In a Competition Game, the gyre continues to widen because both the cause and effect of each widening event – its abstraction into existential memetic symbols – are the same. A chain of linked engagements. This is another skirmish on the battlefield that has defined every event that has shaped this widening gyre. On the one hand are those whose Greater Truth is the existential importance of protecting historically marginalized people from institutionalized sources of power. On the other hand are those whose Greater Truth is the existential threat of a left-wing monoculture in media, entertainment and academic institutions that control all of our cultural narratives. You don’t have to think that these things are equivalent in importance (I don’t) to believe that they represent good-faith fears and honest desires (I do). But like all existential fears, when the Zeitgeist becomes a Competition Game, they come to define our divisions. This wasn’t the first such skirmish. It won’t be the last. Each will leave us more divided.

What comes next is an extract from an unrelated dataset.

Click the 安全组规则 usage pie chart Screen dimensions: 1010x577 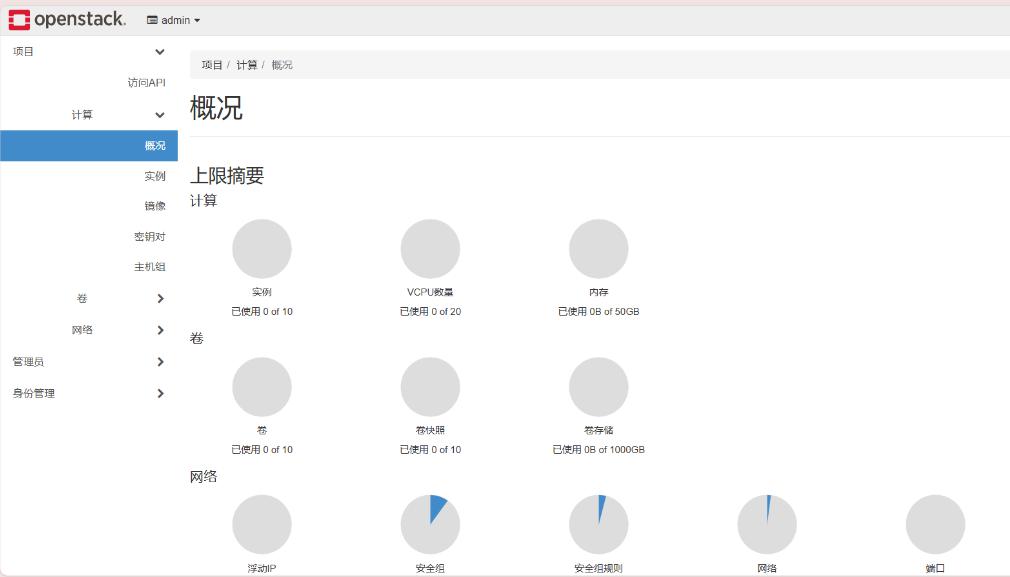598,524
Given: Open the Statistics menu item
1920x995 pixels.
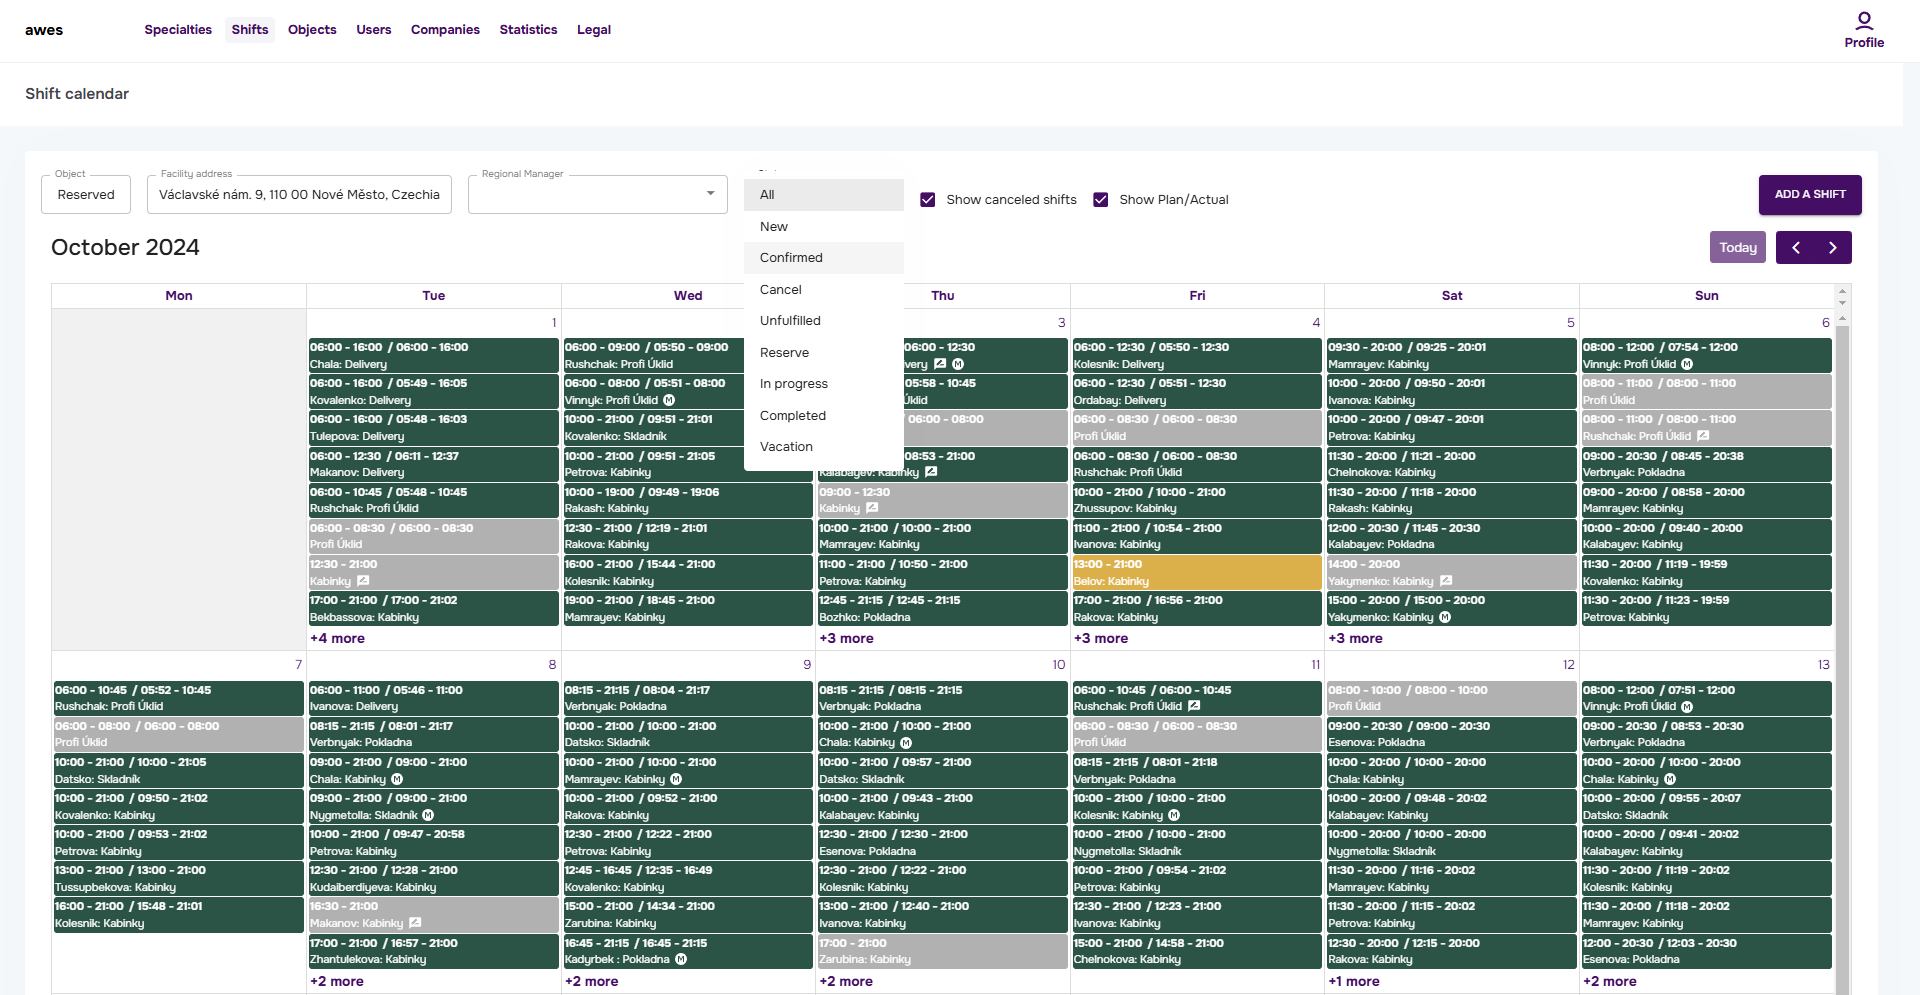Looking at the screenshot, I should [x=528, y=30].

But there’s something in this event in particular that worries me: Our machinery for translating any kind of event into an existential crisis that requires us to abandon a humble, probabilistic view of the world has evolved into something truly exquisite. It now takes that machinery less than a single day to extrapolate the meaning of an event into Common Knowledge – something that everybody knows that everybody knows. It takes only hours to marshal us all into defense of issues of existential importance to our Greater Truth.
Under these circumstances, it’s hard to have clear eyes about any of our priors or how those priors are influencing our interpretation of reality. It’s a rotten state of affairs for our civil society, but it’s a really rotten state of affairs for any fact-based process or profession.
So what do we do, that is, if we’re not willing to settle for rank nihilism? Now more than ever, I think we’ve got to look for people of varying philosophical views and circumstances with whom we can come to a mutual agreement: to hold one another accountable and to trust one another’s expressed motives. People who will wait and think with us, who will understand that our hesitance to jump into the fray isn’t evidence of a lack of principle or conviction, but respect for the empirical observation that our judgment will inevitably be clouded by the Zeitgeist.
Around here we call that a pack. If you haven’t found one, do it now, before this widening gyre makes it impossible.